Discussion in 'Trumpet Discussion' started by Siegtrmpt, Dec 6, 2006.

  1. rjzeller

    rjzeller Forte User

    Mar 7, 2005
    Rochester, MN
    Wow. Strong sentiments from folks (especially B15M).

    Look, I don't mean to start a firestorm against labor or those who struggle. I just wanted to point out that we were jumping on the "evil corporate greed" bandwagon. Let's not forget that the purpose of a business is to make profit, if it cannot do that, it will not be a business for long.

    I don't mean to imply that the actions of some businesses is fair or even just, merely that they have that right. What we rarely see is simliar rhetoric regarding people who just quite and leave a company after it has invested countless thousands of dollars helping that individual build their resume, savings, and skills. The cost to a business of a given employee can often be two or even three times the real salary.
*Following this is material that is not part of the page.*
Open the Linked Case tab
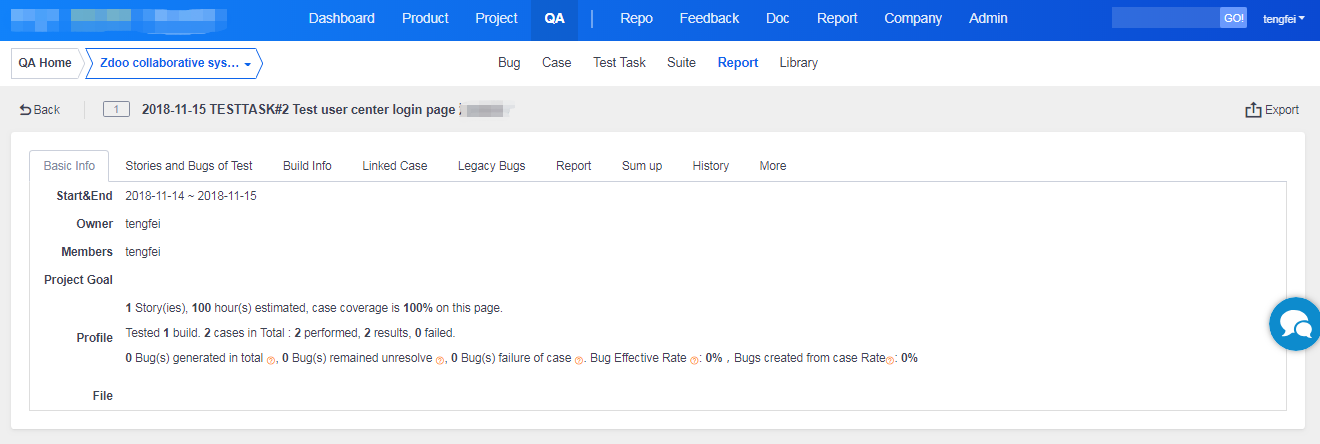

    I've read about some truly crappy situations here...but it seems that much of the problem lies with judicial and legislative (government) faults, and sometimes even interpersonnal issues.

    ...I had something very long typed here, but I don't think it needed to be said. I have the utmost empathy for King and his situation. Forget the finances, just being forced to live away from my kids would rip my heart out.

    And he gives me yet another reason to hate M*ch*g*n.....(sorry Chuck).
  2. cornetguy

    cornetguy Mezzo Forte User

    Sep 12, 2005
    Saint Paul, MN
    what really bothers me about this is the timing, they are crying poor to the workers and then bidding that kind of money for purchasing more. i already don't care much for the fact that they already own (just in brass) conn, benge, holton, bach, king, leblanc, martin, coutois(sp?). It is to the point where other then Yamaha, Getzen and the smaller manufactures, virtually all are owned by the same company. Shouldn't the government be looking into Steinway-Selmer-Conn for anti-trust violations?
    Last edited: Dec 8, 2006
  3. Eclipsehornplayer

    Eclipsehornplayer Forte User

    Sep 14, 2005
    Metro Detroit
    Thanks RJ,

    You're a class act; but really my intent was to try and present the "other" side and nothing more. Somehow or another I put a bit more of my life into it then I really intended to.

    Either way you're right.

    A business that can't stay profitable folds it just sucks that sometimes when businesses are dishonorably managed it's the workers who suffer the greatest.

    Peace to all my trumpet playing brethern!
  4. rowuk

    rowuk Moderator Staff Member

    Jun 18, 2006
    Although the personal sides here have been documented, the real problem goes much deeper.
    I see the discrepancy with the legal but undemocratic stock market. We have a generation of "analysts" that only have loyalty to making money with money and a total disregard for people employed. We have a stock market where the participant is guilty until he can prove his innocence. We have hedge funds based solely on speculation regardless of the consequences. We have a situation where Google is worth more than companies employing hundred thousands of employees. We have major investments in american companies with foreign money. This is all legal and voted for by our elected officials on both sides of the aisles. Shareholder value has replaced common sense!
    The answer lies in the nature with which we do our business. As long as we can earn more investing in international money strategy, than in supporting companies employing people, we will harvest what we sow. When America wakes up to this, there is more at stake than Bach trumpets. It is still OUR decision.
    Spreading the wealth of the CEOs to others does not address the problem. Unions "protecting" wages do not solve the problem. The problem is solved by changing the mentality of making money with money and giving companies employing people market value. It need to be worthwhile to invest in America instead of dollars or euros!